Stored items
--- START ---

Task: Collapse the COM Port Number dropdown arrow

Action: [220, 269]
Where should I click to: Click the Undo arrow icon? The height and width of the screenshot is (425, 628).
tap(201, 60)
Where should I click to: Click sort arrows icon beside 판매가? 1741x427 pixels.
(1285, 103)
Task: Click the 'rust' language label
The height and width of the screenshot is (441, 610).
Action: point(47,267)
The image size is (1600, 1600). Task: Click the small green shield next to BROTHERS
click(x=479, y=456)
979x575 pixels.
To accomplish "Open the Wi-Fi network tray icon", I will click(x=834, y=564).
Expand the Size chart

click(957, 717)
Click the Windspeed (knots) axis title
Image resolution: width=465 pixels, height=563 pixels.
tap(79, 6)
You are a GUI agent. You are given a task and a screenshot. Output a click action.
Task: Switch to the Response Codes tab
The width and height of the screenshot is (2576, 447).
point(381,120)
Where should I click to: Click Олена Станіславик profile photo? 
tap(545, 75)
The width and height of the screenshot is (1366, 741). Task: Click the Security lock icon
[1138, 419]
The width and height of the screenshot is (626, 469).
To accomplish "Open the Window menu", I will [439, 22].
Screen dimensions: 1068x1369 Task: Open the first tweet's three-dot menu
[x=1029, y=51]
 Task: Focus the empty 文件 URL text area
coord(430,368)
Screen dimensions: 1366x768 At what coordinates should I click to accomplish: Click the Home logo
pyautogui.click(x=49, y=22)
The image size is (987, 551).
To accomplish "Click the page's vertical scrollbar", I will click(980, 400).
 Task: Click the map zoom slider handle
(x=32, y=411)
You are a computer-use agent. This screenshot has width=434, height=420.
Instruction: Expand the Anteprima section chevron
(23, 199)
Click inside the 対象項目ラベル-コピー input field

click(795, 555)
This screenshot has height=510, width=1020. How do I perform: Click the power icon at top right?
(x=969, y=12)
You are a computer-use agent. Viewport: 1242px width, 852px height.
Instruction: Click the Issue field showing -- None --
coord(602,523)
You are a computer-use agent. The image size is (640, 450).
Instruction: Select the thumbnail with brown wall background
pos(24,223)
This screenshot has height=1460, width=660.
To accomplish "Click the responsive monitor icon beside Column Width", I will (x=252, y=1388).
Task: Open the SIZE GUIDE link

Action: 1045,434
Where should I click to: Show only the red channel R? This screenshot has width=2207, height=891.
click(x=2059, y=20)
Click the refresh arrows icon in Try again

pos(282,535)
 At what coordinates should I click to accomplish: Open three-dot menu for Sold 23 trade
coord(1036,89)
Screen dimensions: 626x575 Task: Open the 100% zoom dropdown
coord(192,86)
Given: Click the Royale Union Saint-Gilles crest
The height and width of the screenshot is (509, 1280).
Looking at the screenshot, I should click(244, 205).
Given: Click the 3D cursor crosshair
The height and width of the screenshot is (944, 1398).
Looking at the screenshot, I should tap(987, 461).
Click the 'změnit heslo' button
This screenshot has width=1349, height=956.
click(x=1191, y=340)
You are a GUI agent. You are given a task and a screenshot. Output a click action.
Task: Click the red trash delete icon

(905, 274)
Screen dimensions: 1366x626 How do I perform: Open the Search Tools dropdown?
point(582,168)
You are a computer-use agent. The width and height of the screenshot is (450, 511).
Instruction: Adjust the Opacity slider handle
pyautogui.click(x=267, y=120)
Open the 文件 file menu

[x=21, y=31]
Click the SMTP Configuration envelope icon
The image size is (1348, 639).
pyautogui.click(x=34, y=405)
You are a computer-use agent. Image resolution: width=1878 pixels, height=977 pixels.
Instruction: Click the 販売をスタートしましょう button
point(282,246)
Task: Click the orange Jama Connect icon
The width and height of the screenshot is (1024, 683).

--- END ---

### Task goal
Lines above with "computer": state how many, nothing more.

### Task response
5